19Then he ate and felt much better.
Saul Preaches in Damascus
For several days Saul stayed with the Lord's followers in Damascus. 20Soon he went to the synagogues and started telling people that Jesus is the Son of God. 21Everyone who heard Saul was amazed and said, “Isn't this the man who caused so much trouble for those people in Jerusalem who worship in the name of Jesus? Didn't he come here to arrest them and take them to the chief priests?”
22Saul preached with such power that he completely confused the Jewish people in Damascus, as he tried to show them that Jesus is the Messiah.
23 Later some of them made plans to kill Saul, 24but he found out about it. He learned that they were guarding the gates of the city day and night in order to kill him. 25Then one night his followers let him down over the city wall in a large basket.
Saul in Jerusalem
26When Saul arrived in Jerusalem, he tried to join the followers. But they were all afraid of him, because they did not believe he was a true follower. 27Then Barnabas helped him by taking him to the apostles. He explained how Saul had seen the Lord and how the Lord had spoken to him. Barnabas also said when Saul was in Damascus, he had spoken bravely in the name of Jesus.
28Saul moved about freely with the followers in Jerusalem and told everyone about the Lord. 29He was always arguing with the Jews who spoke Greek, and so they tried to kill him. 30But the followers found out about this and took Saul to Caesarea. From there they sent him to the city of Tarsus.
31The church in Judea, Galilee, and Samaria now had a time of peace and kept on worshiping the Lord. The church became stronger, as the Holy Spirit encouraged it and helped it grow.
Saul’s transformation from a man who persecuted Jesus’s followers to being counted one of them is blindingly swift. After the short period of several days with the Lord’s followers in Damascus, he is publicly preaching the same message he had sought to stop. Soon after, he does the same thing in Jerusalem, and he attempts to join the followers.
Everyone is amazed by his transformation. It is not just those who hate the Lord who are “completely confused.” Even the Lord’s followers are “all afraid.”

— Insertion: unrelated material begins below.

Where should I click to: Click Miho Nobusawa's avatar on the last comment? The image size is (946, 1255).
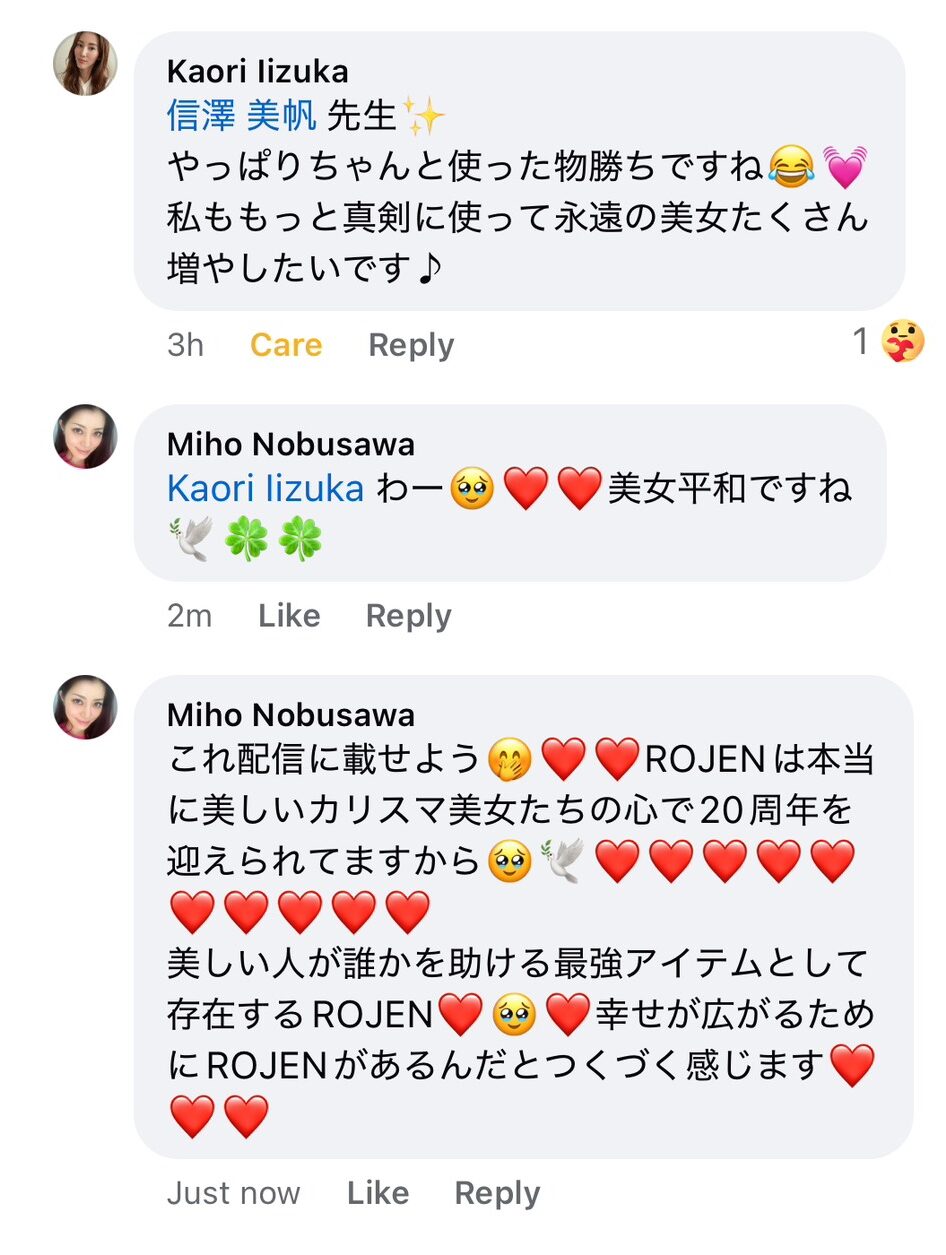point(85,707)
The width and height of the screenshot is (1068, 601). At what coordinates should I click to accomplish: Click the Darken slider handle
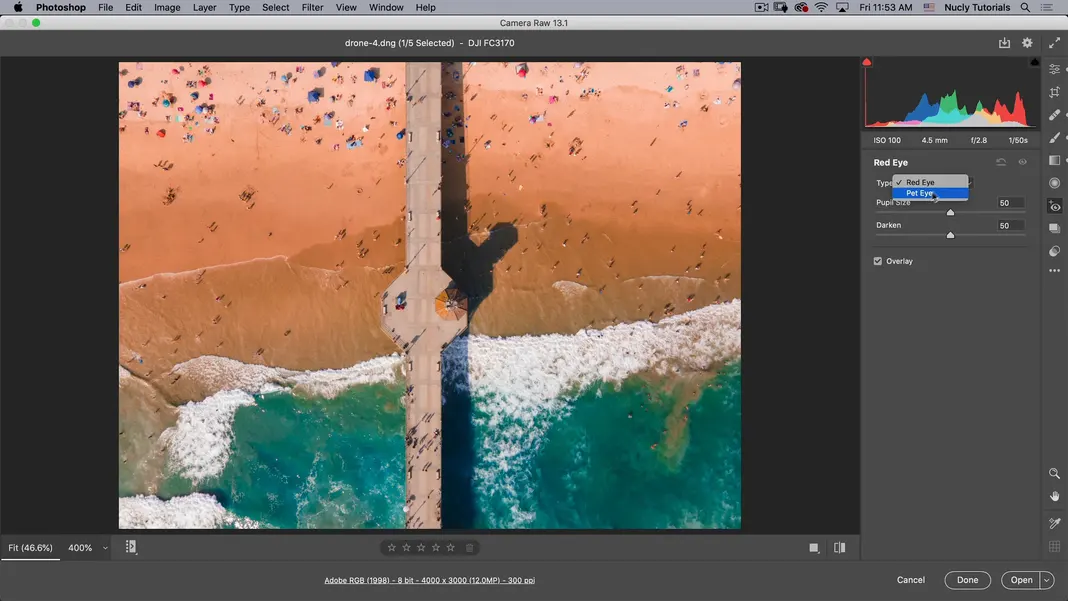[950, 235]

By the world’s logic, their confusion is understandable. Saul is not acting like himself. And that is because he is clearly no longer the same man.
Being born again is unnatural. It makes people contradict their established character. Later in life, Saul reflects upon his conversion experience: “I have died, but Christ lives in me. And I now live by faith in the Son of God, who loved me and gave his life for me” (Galatians 2:20).
Still, he must have felt rather lonely and even discouraged at this reception in Jerusalem. Even Christians can be reluctant to accept the changes brought by the Holy Spirit.
But God does not leave Saul alone.
Step forward Barnabas. Barnabas (“the son of encouragement”) helped him by introducing him to the leaders of the Jerusalem church. Hearing his testimony, they receive him as a brother.
But growing hostility makes it a short stay.
The apostles, knowing the details of his conversion, change the narrative. Saul no longer simply flees, he is sent out by the church as a missionary among the Gentiles to Tarsus, the most important city in Cilicia.
And Saul’s encouragement to promote the growth of the gospel is matched by the church. It became “stronger, as the Holy Spirit encouraged it and helped it grow.”
We thank you that you don’t simply praise us for everything,
And leave us as we are, weak and helpless in a hostile world,
But use affliction to correct us,
To make us more resolved and more faithful to you.
Encourage us to walk in your faithfulness today.